◆ The exercise: Could you echo the lines below word for word, leaving the pictures out of your reply?
*** Records for this exercise ***
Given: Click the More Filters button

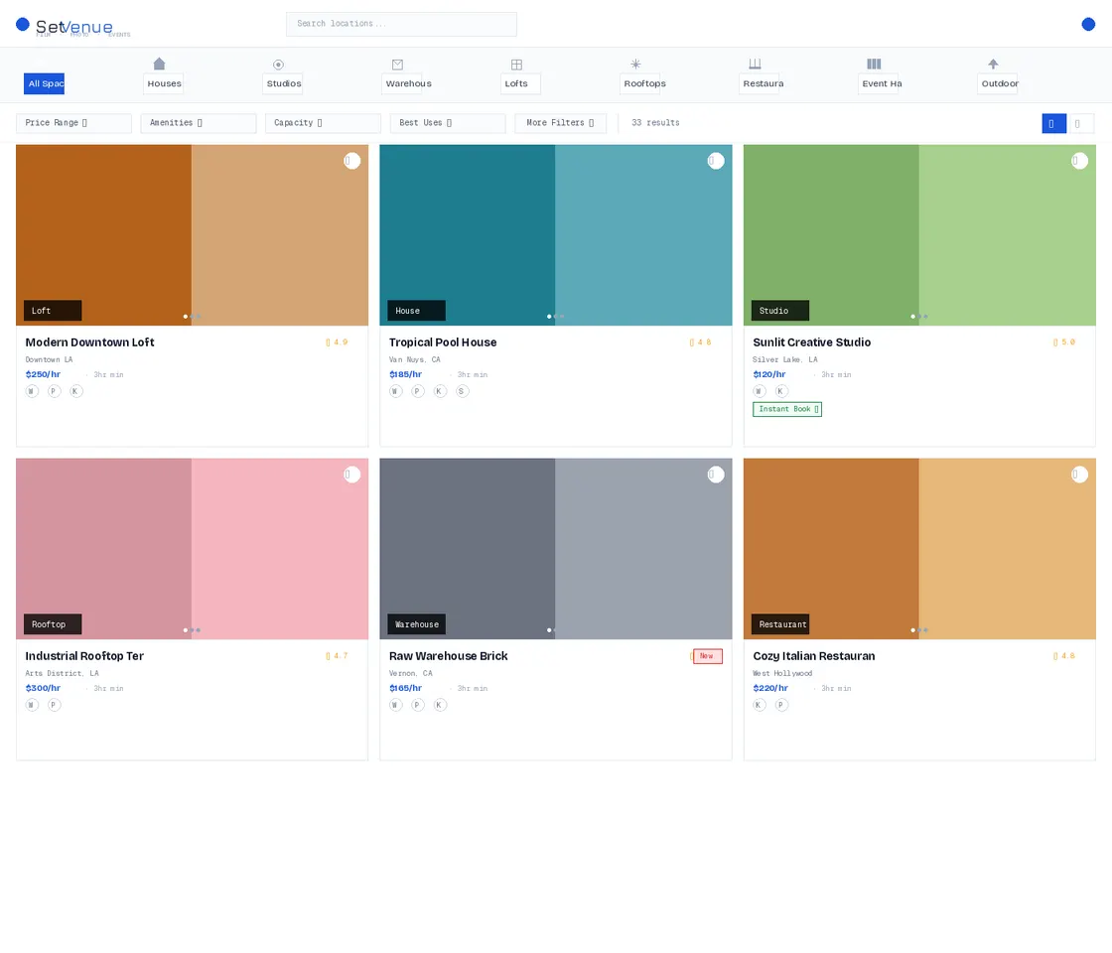Looking at the screenshot, I should coord(560,123).
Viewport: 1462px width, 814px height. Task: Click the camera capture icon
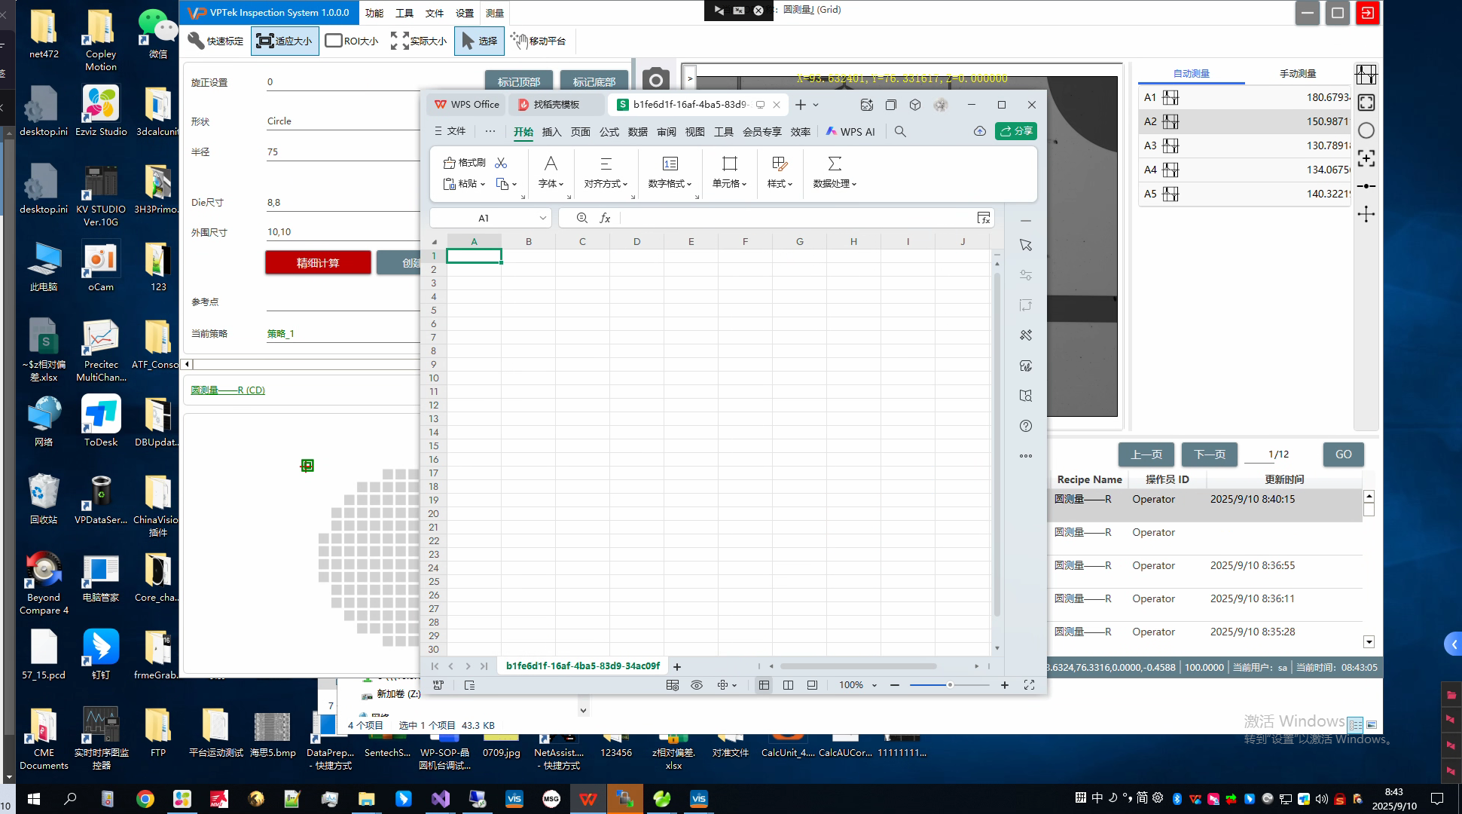(x=655, y=79)
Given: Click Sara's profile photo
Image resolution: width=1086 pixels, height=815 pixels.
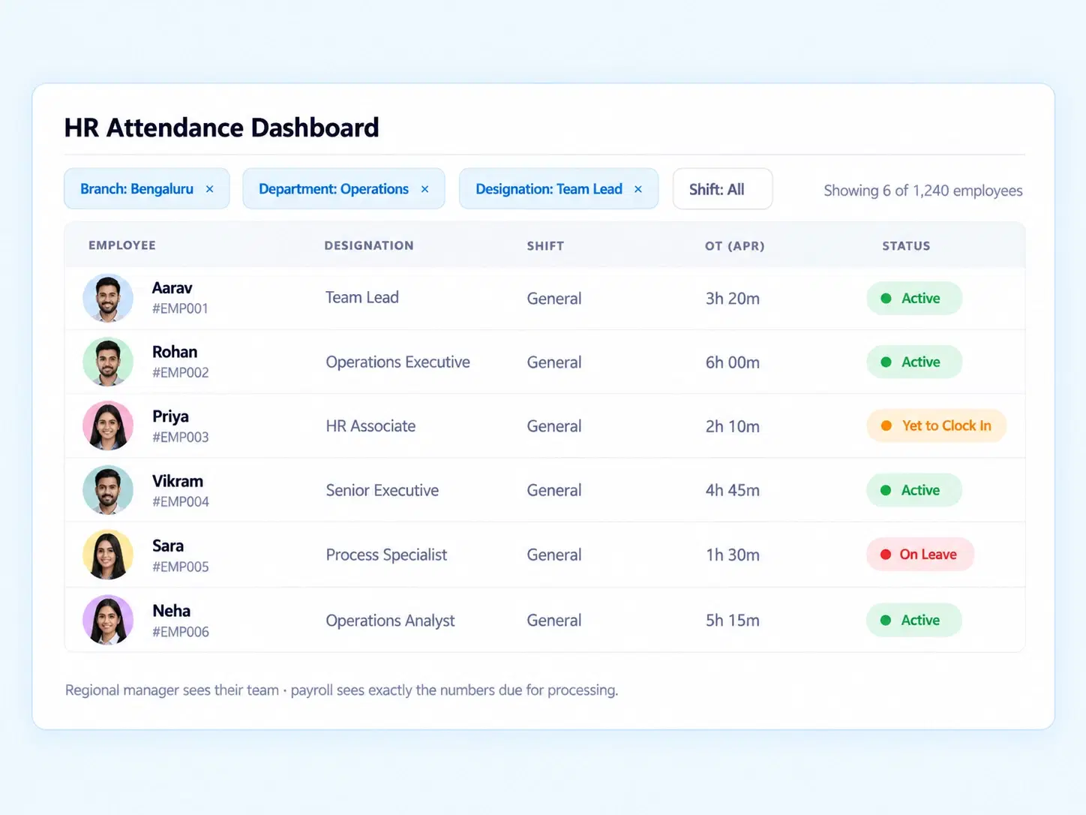Looking at the screenshot, I should click(x=108, y=555).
***
◆ Exercise solution:
Given: Click the More Filters button

Looking at the screenshot, I should coord(560,123).
Viewport: 1462px width, 814px height. Task: Click the camera capture icon
(x=655, y=79)
Given: Click Sara's profile photo
Image resolution: width=1086 pixels, height=815 pixels.
Looking at the screenshot, I should click(x=108, y=555).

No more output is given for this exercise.